As this is being written, almost no independent civil society actor remains free in the country. Independent media outlets have seen their leadership arrested, and the authorities have increased pressure on the legal profession, as well as on academics and scholars. The repression is becoming increasingly focused on young individuals.
On 29 April 2024 winner of the 2014 Vaclav Havel Award of the Council of Europe, human rights defender Anar Mammadli, was arrested (again). He was sentenced to pre-trial detention on fabricated charges.
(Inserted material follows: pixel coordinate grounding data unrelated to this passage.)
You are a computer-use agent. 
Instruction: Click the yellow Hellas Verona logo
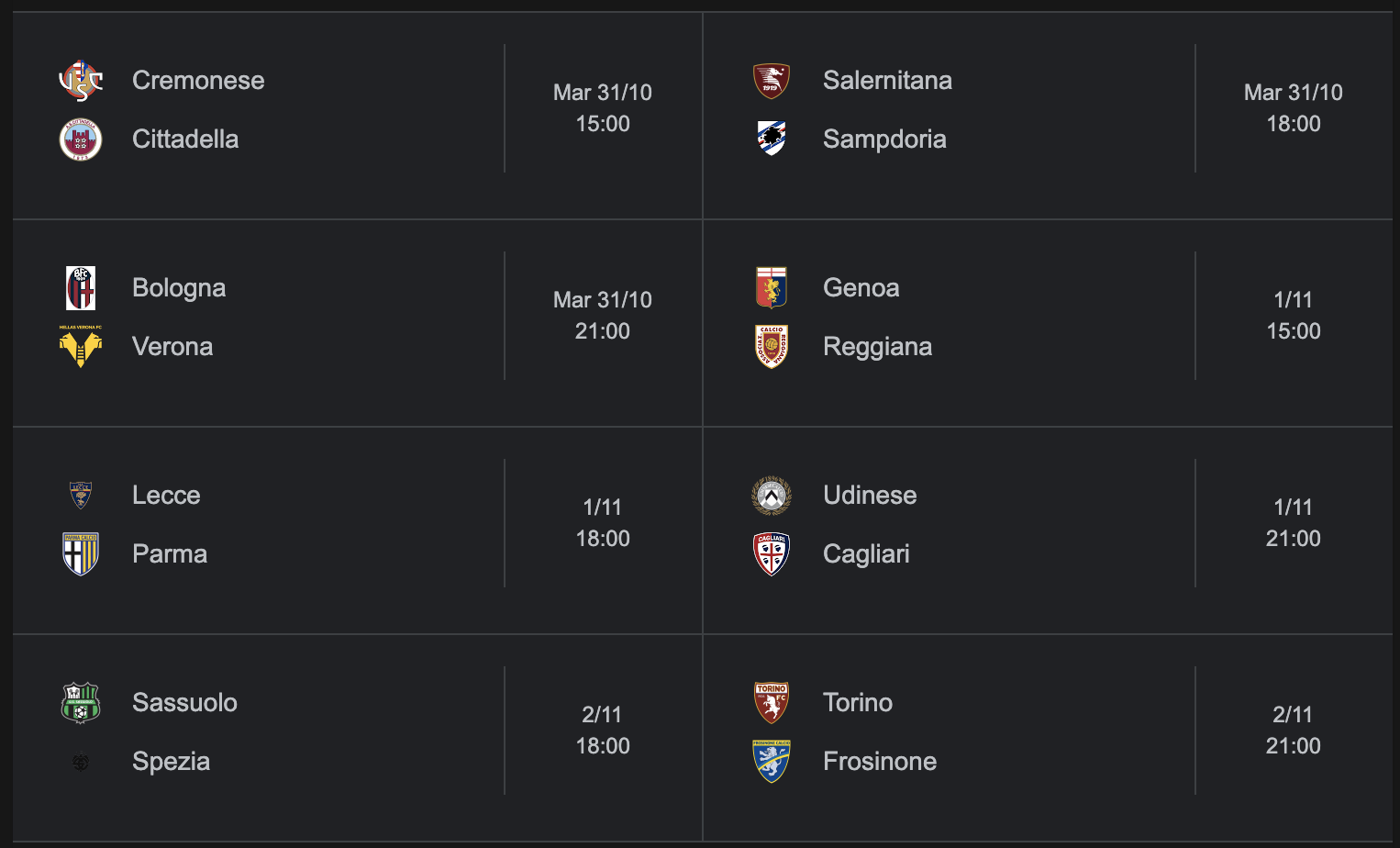[81, 346]
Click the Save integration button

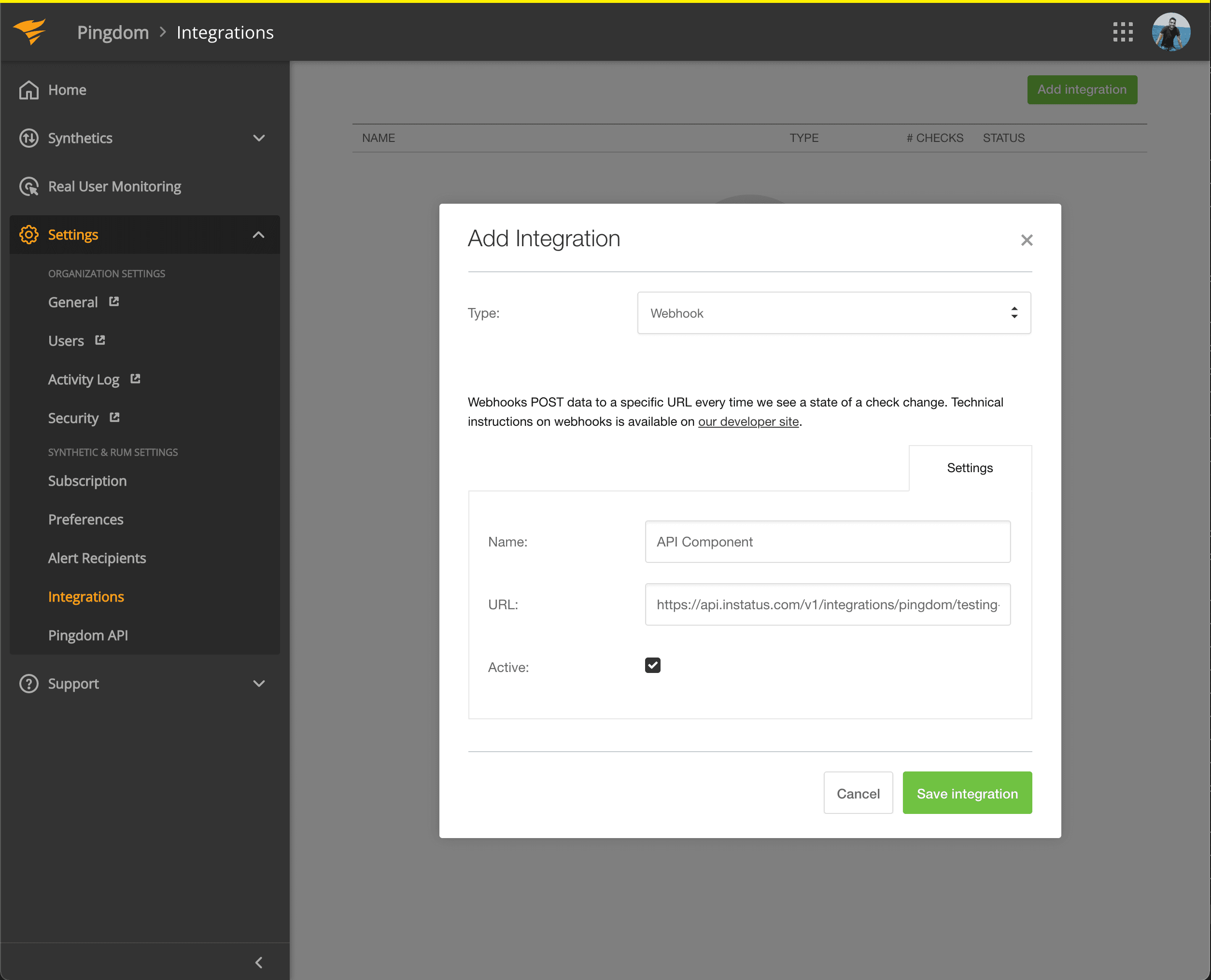pos(967,793)
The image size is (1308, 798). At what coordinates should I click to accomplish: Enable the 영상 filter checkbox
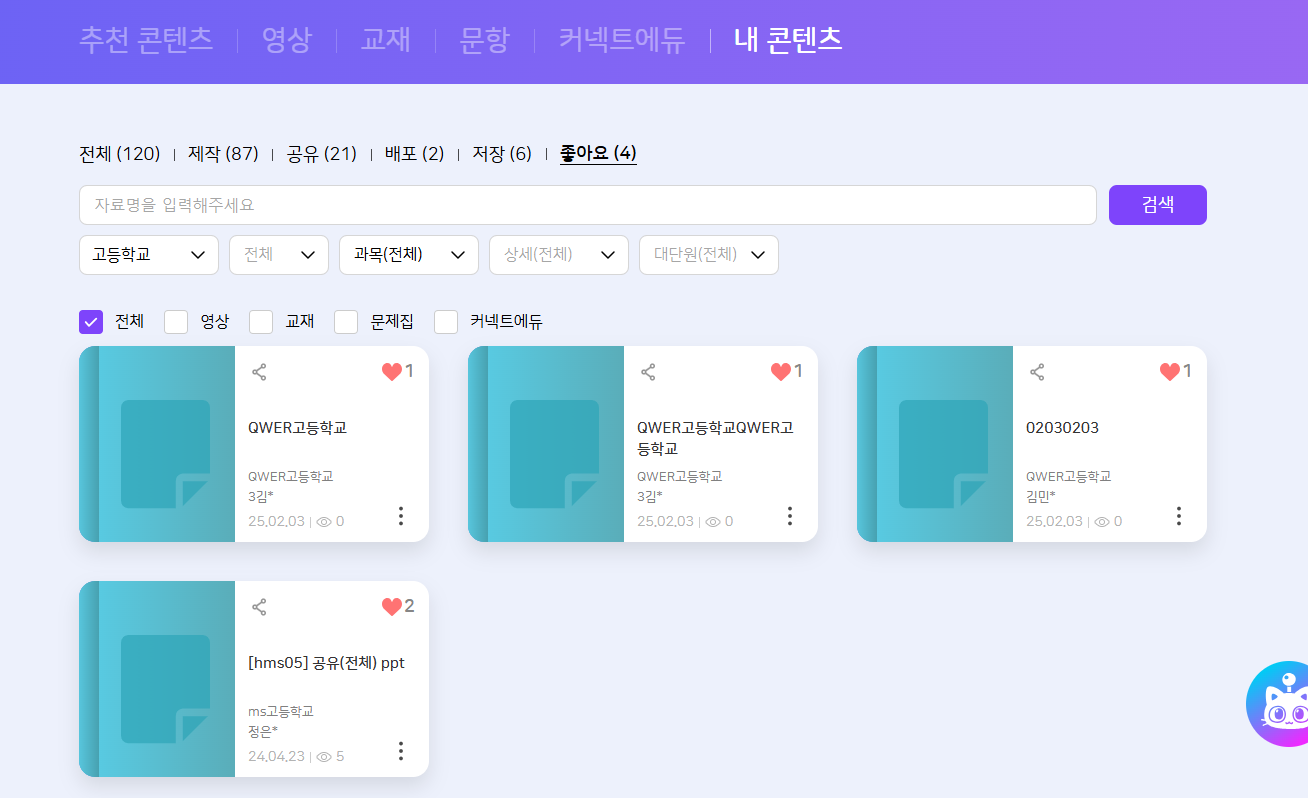[176, 322]
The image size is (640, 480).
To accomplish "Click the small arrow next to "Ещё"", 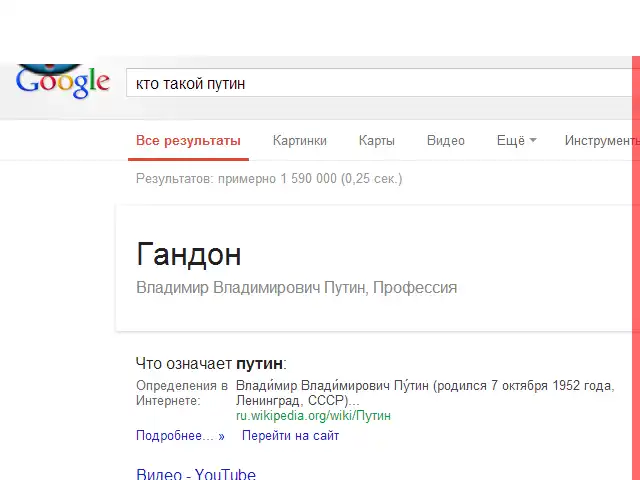I will (x=533, y=141).
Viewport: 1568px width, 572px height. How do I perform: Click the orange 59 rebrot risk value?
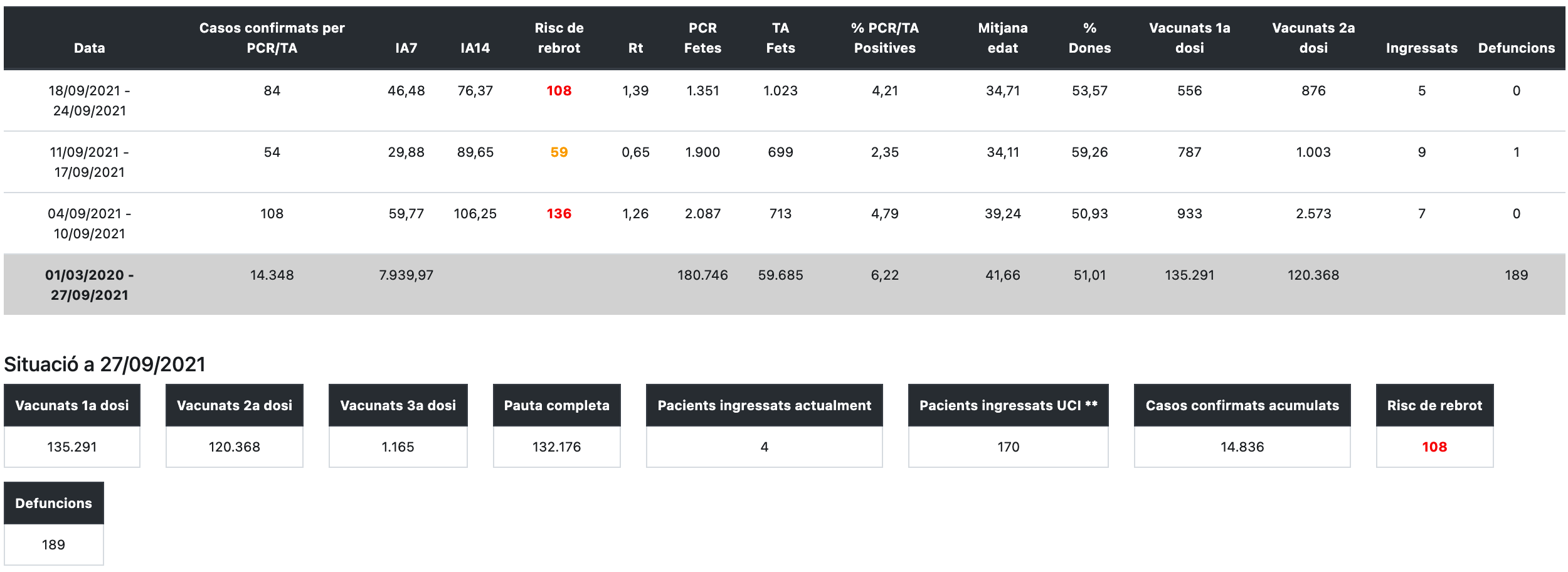(559, 152)
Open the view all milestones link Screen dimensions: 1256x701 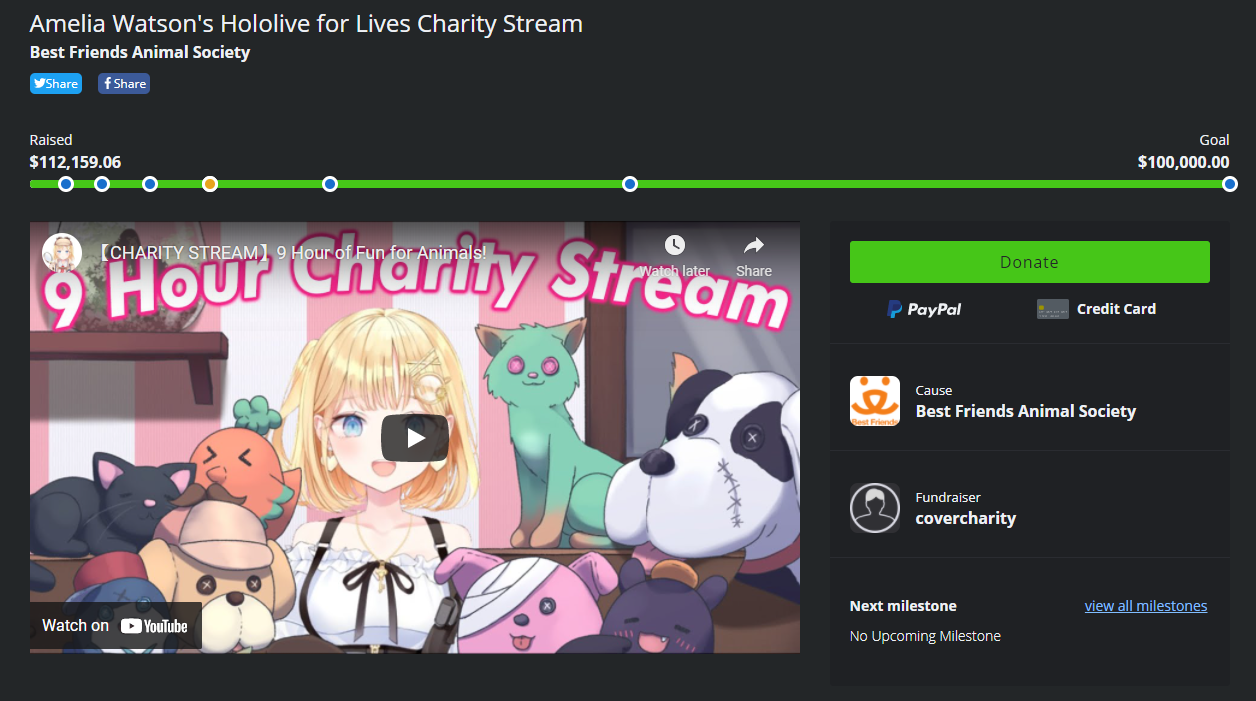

His detention is emblematic of the increase of repression in 2024: Anar Mammadli is the leader of the only independent election monitoring organisation in the country and is a co-founder of the Climate Justice Initiative, a coalition of independent environmental and human rights organisations that aimed at joining forces in view of COP29. His arrest intervened after his organisation’s published its preliminary findings on the conduct of the presidential elections and right after the establishment of the Climate Justice Initiative was announced.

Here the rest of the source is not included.